Goldman Sachs è la sola tra le banche d'affari sopravvissuta quasi indenne alla crisi finanziaria: pur non essendo la più grande del mondo (30.000 dipendenti, 11 volte di meno della Industrial and Commercial Bank of China), né quella con il bilancio più robusto (totale attività pari a circa 900 miliardi di dollari, contro i 2,4 del colosso britannico HSBC), è di gran lunga la più redditizia (222.000 dollari per addetto - la seconda in classifica, JP Morgan, arriva "appena" a 133.000). Simbolo quintessenziale del liberismo più spericolato, icona del mondo finanziario, conventicola infiltrata nelle stanze dei bottoni dell'universo mondo, c'è chi la chiama Goldmine Sachs ovvero Miniera d'oro - Sachs, chi Government Sachs, ovvero Governo - Sachs.

La banca d'affari fondata a New York nel 1869 da due ebrei bavaresi (Marcus Goldman e Samuel Sachs) è stata per quasi un secolo e mezzo oggetto di ammirazione quanto di odio: il giornalista freelance John Arlidge è riuscito a penetrare all'interno del quartier generale di Goldman Sachs, un edificio anonimo al numero 85 di Broad Street, a New York, e a raccontare la Goldman ai lettori del Sunday Times.

### DATI IN INGRESSO
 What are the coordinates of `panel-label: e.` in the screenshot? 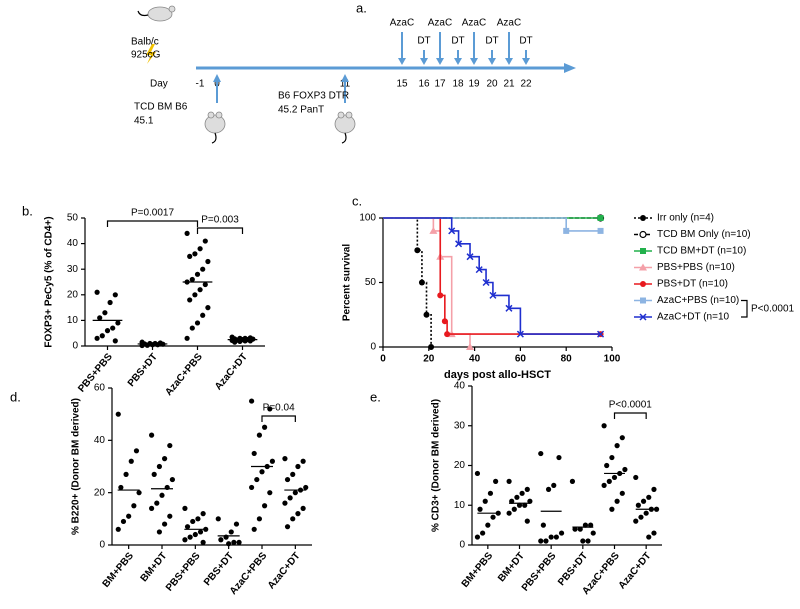 It's located at (376, 396).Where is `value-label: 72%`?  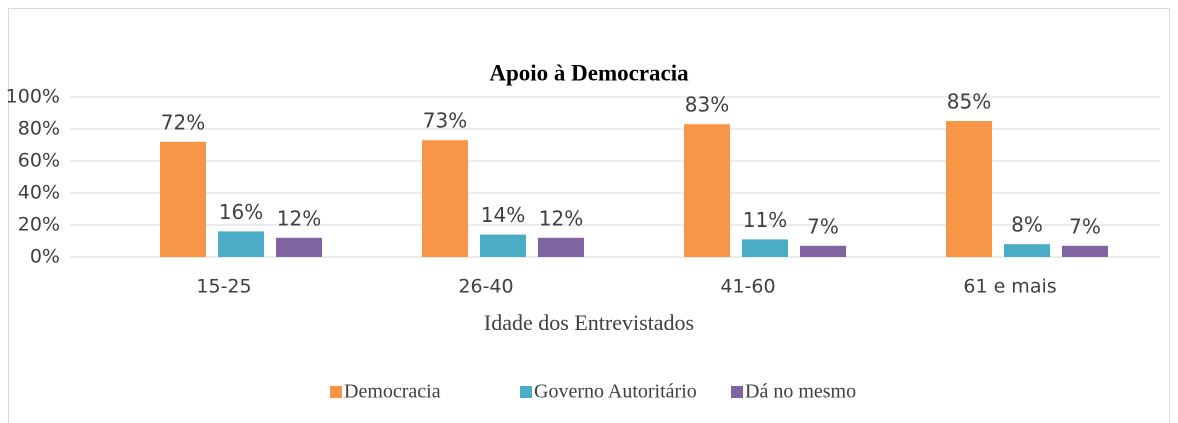 value-label: 72% is located at coordinates (183, 122).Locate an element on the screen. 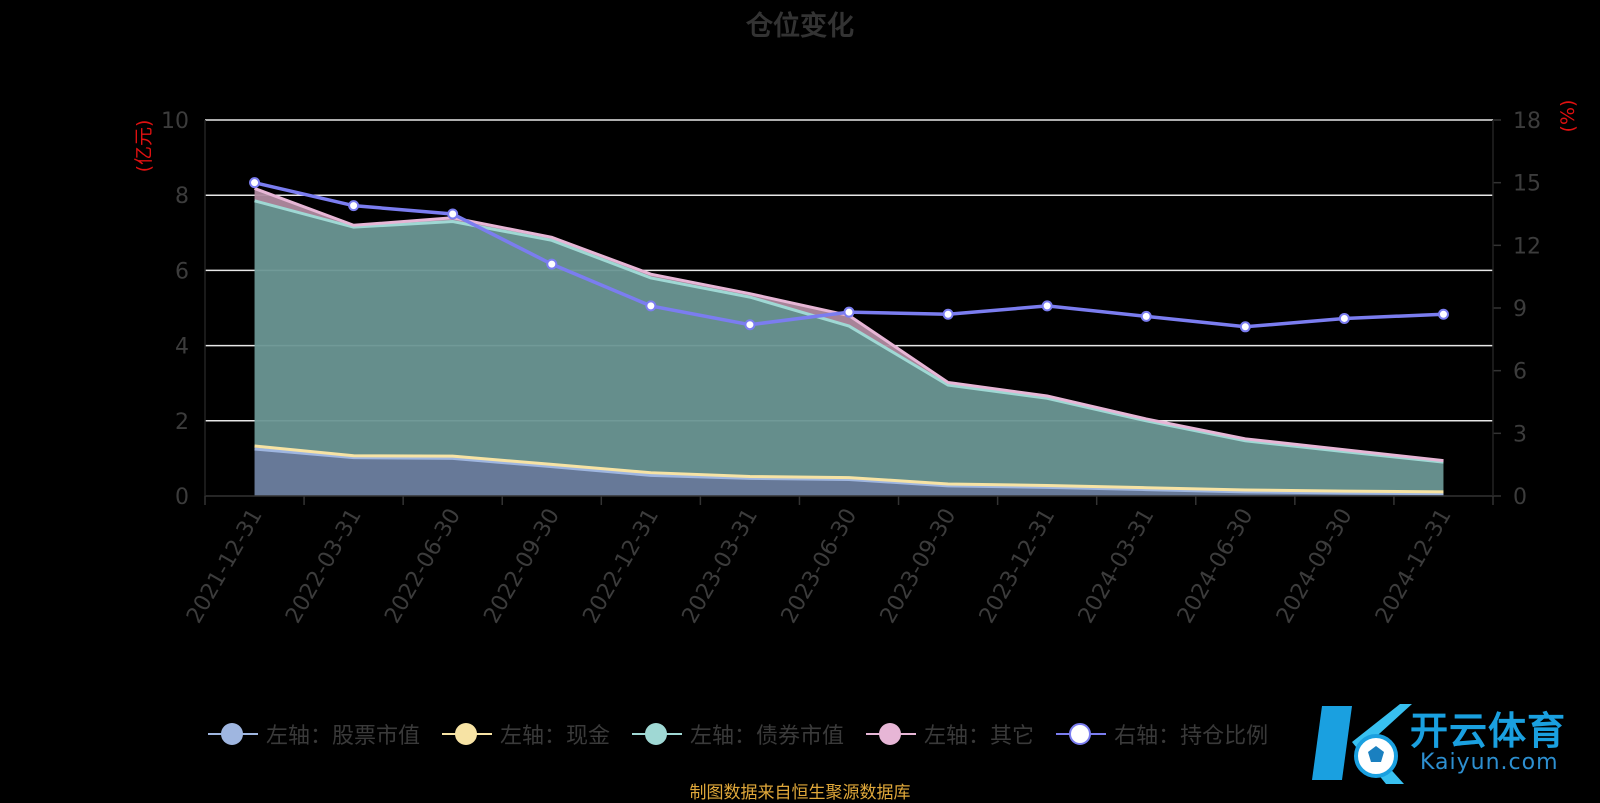 This screenshot has width=1600, height=803. right-tick-label: 12 is located at coordinates (1527, 246).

### ISTRUZIONI
- A) Cita dall'estratto su Goldman Sachs il passo che comincia con "Goldman Sachs è" e prosegue fino a "Governo - Sachs.".
- B) In che anno è stata fondata la banca, secondo l'estratto su Goldman Sachs?
- C) Come si traduce in inglese questa frase dell'estratto su Goldman Sachs: "La banca d'affari fondata a New York nel 1869 da due ebrei bavaresi (Marcus Goldman e Samuel Sachs) è stata per quasi un secolo e mezzo oggetto di ammirazione quanto di odio: il giornalista freelance John Arlidge è riuscito a penetrare all'interno del quartier generale di Goldman Sachs, un edificio anonimo al numero 85 di Broad Street, a New York, e a raccontare la Goldman ai lettori del Sunday Times."?
Questo materiale ha una provenienza diversa.

### RISULTATI PER COMPITO
- A)
Goldman Sachs è la sola tra le banche d'affari sopravvissuta quasi indenne alla crisi finanziaria: pur non essendo la più grande del mondo (30.000 dipendenti, 11 volte di meno della Industrial and Commercial Bank of China), né quella con il bilancio più robusto (totale attività pari a circa 900 miliardi di dollari, contro i 2,4 del colosso britannico HSBC), è di gran lunga la più redditizia (222.000 dollari per addetto - la seconda in classifica, JP Morgan, arriva "appena" a 133.000). Simbolo quintessenziale del liberismo più spericolato, icona del mondo finanziario, conventicola infiltrata nelle stanze dei bottoni dell'universo mondo, c'è chi la chiama Goldmine Sachs ovvero Miniera d'oro - Sachs, chi Government Sachs, ovvero Governo - Sachs.

- B) Nel 1869.

- C) The investment bank founded in New York in 1869 by two Bavarian Jews (Marcus Goldman and Samuel Sachs) has for almost a century and a half been an object of admiration as much as of hatred: freelance journalist John Arlidge managed to get inside the headquarters of Goldman Sachs, an anonymous building at number 85 Broad Street, in New York, and to tell the story of Goldman to the readers of the Sunday Times.